__REQUIREMENT__: Only the text of the records belongs in the answer; the pictures must be dropped.

Stored data entries:
----------------

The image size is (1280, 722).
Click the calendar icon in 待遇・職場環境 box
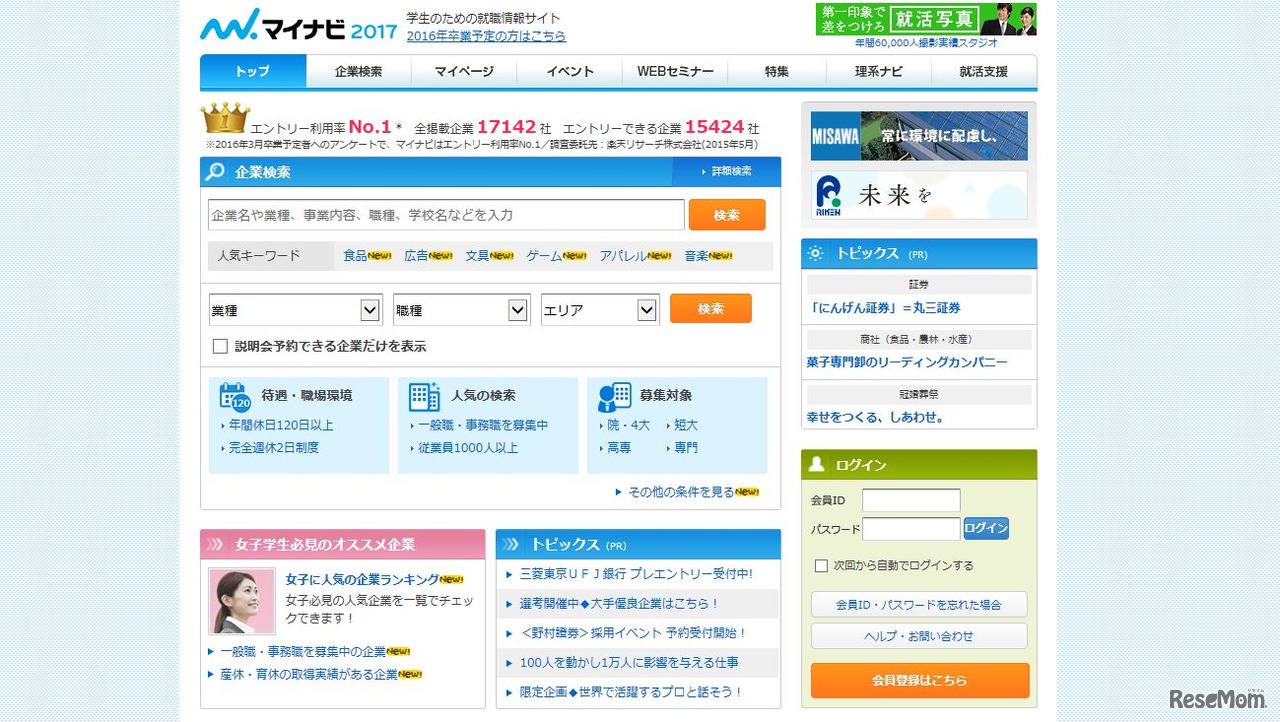click(x=233, y=398)
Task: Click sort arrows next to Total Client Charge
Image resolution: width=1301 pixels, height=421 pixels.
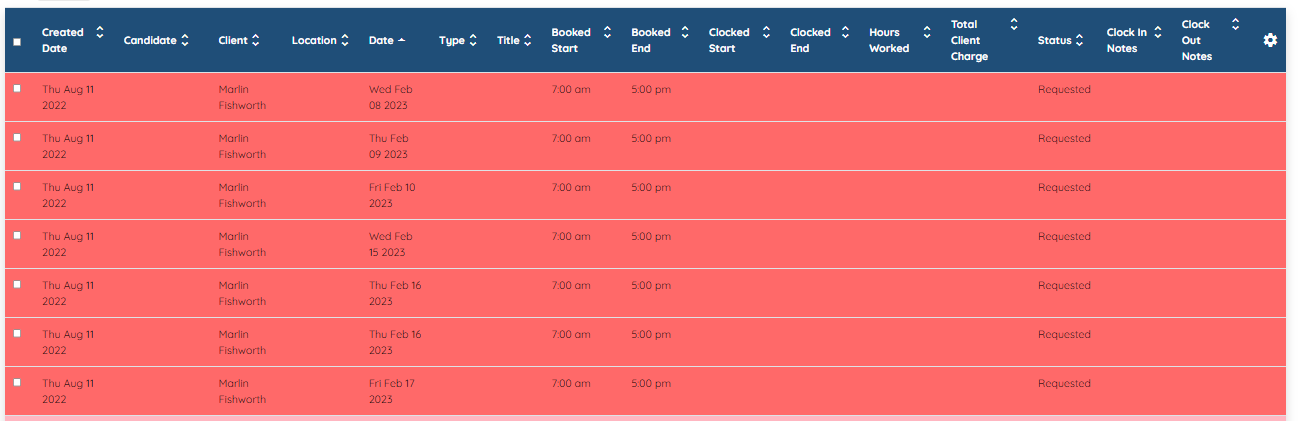Action: 1014,24

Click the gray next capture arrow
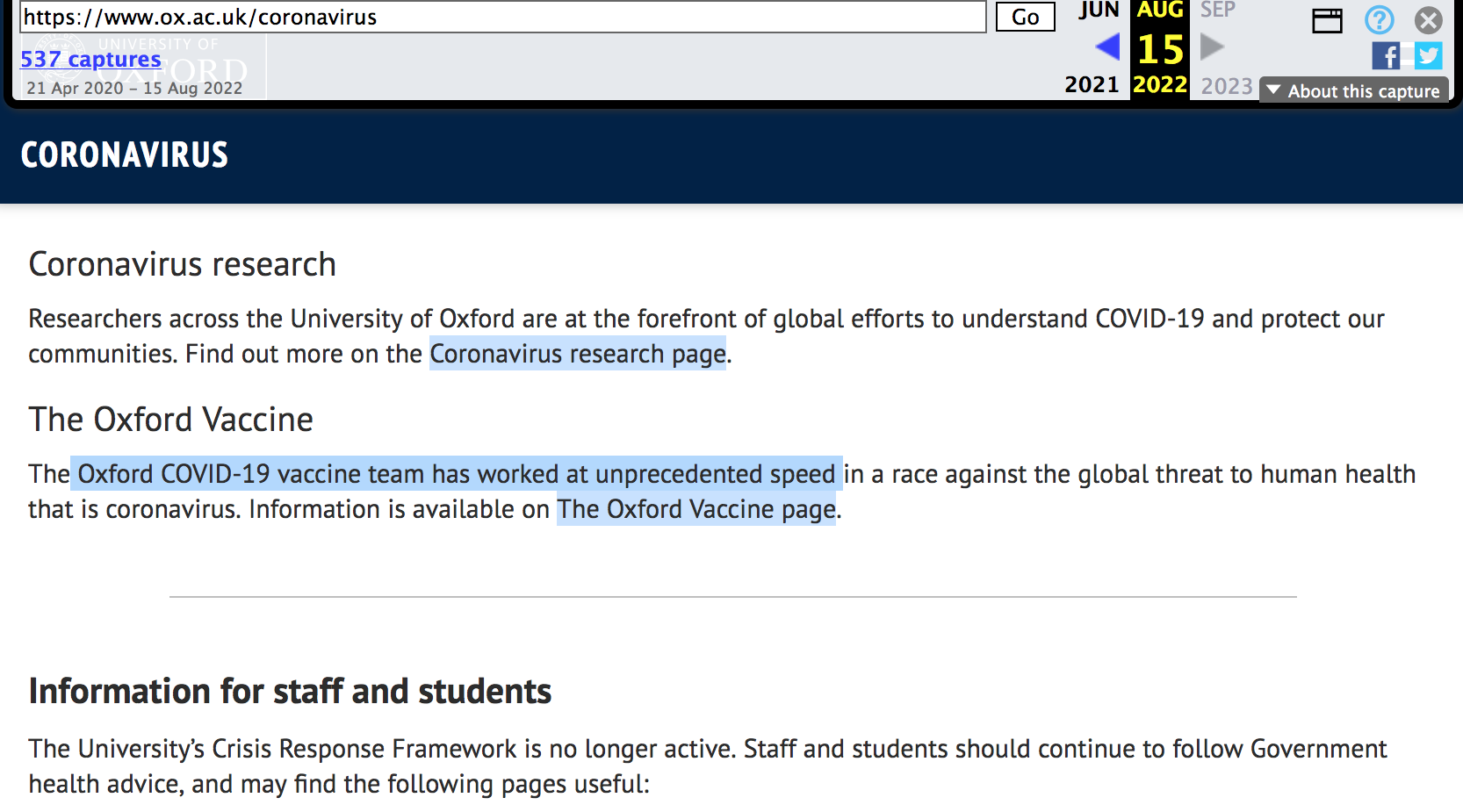[x=1212, y=47]
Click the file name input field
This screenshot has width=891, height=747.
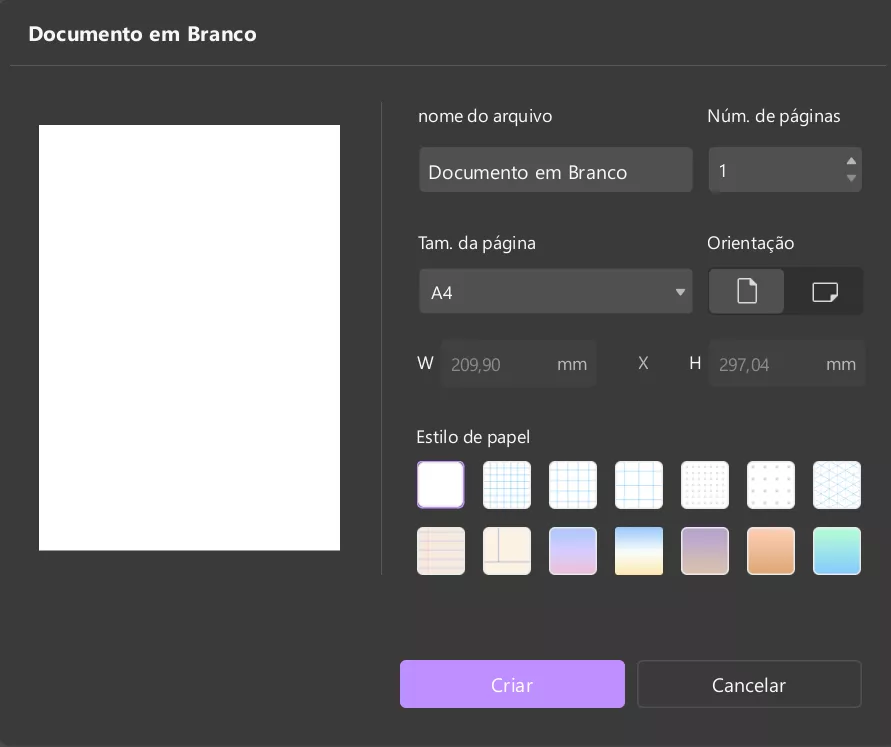point(555,171)
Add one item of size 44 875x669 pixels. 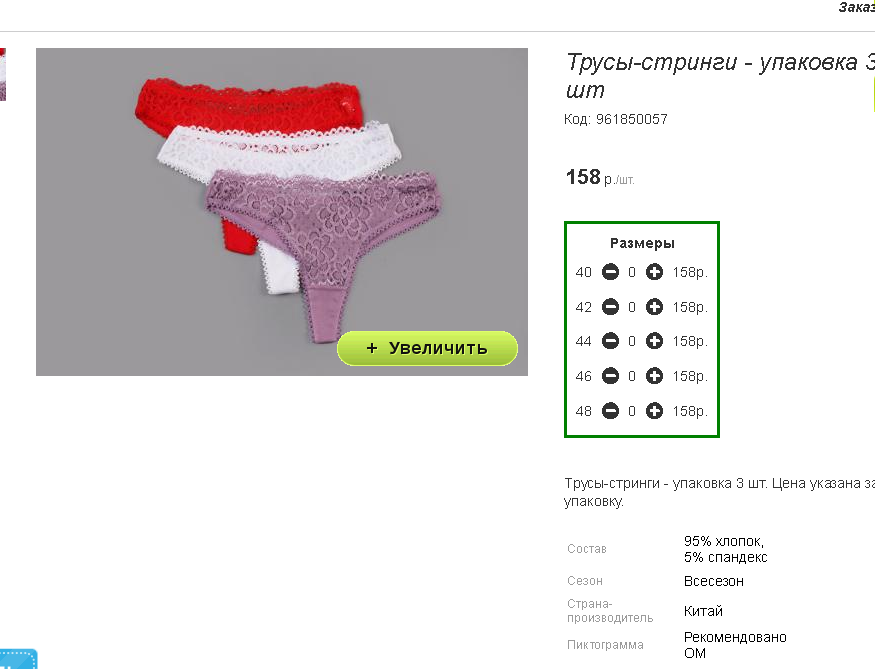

----------------

__WRITTEN SOLUTION__:
The image size is (1280, 722).
Click the calendar icon in 待遇・職場環境 box
click(x=233, y=398)
Task: Click sort arrows next to Total Client Charge
Image resolution: width=1301 pixels, height=421 pixels.
Action: 1014,24

Click the gray next capture arrow
[x=1212, y=47]
Click the file name input field
This screenshot has width=891, height=747.
point(555,171)
Add one item of size 44 875x669 pixels. 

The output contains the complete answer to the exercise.